Cell Harvest and Preparation for Surgery Branch Adoptive Cell Therapy Protocols
BACKGROUND:
There are numerous clinical trials underway in the Surgery Branch, NCI in which patients are
administered autologous lymphocytes with anti-tumor activity generated from either
peripheral blood mononuclear cells (PBMC) or tumor infiltrating lymphocytes (TIL). All
adoptive cell therapy protocols require that certain cell criteria be evaluated and met
prior to enrollment.
OBJECTIVES:
- To obtain autologous blood, stem cells and/or tumor tissue from patients currently with
cancer for laboratory analysis and ex vivo generation of autologous anti-tumor
lymphocytes for future enrollment on a Surgery Branch adoptive cell therapy clinical
trial, or for research purposes.
- To obtain autologous blood from patients with a history of cancer who currently have no
evidence of disease for research purposes.

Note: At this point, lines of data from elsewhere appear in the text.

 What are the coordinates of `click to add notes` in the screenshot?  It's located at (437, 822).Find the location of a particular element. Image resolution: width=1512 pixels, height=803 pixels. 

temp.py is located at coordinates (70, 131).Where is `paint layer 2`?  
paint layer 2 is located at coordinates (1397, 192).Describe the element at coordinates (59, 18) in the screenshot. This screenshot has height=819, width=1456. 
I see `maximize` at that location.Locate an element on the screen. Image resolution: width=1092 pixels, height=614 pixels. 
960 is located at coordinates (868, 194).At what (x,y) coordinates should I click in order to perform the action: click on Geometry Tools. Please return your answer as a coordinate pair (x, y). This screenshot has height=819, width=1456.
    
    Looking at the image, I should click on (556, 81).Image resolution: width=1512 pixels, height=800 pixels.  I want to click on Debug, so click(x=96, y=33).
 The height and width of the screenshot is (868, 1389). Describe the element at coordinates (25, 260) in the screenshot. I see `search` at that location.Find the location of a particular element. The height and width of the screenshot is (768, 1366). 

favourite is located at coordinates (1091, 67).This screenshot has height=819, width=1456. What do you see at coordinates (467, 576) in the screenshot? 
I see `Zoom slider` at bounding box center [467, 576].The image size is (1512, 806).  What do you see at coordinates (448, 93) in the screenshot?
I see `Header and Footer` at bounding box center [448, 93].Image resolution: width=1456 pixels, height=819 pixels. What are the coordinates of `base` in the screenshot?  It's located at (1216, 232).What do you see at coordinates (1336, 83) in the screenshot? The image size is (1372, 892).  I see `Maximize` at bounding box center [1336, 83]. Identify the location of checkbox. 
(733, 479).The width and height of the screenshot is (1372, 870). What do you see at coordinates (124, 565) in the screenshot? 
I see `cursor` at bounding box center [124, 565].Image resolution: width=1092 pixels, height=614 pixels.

- To obtain allogeneic PBMC via apheresis, or blood samples from normal volunteers for
use in generating anti-tumor patient lymphocytes ex vivo, or for research.
- To obtain PBMC via apheresis, blood samples, and skin biopsies from subjects with
spontaneous vitiligo for research purposes.
ELIGIBILITY:
Patients with cancer must be 16 years of age or older and meet the laboratory safety testing
for infection included in all the cell therapy treatment trials.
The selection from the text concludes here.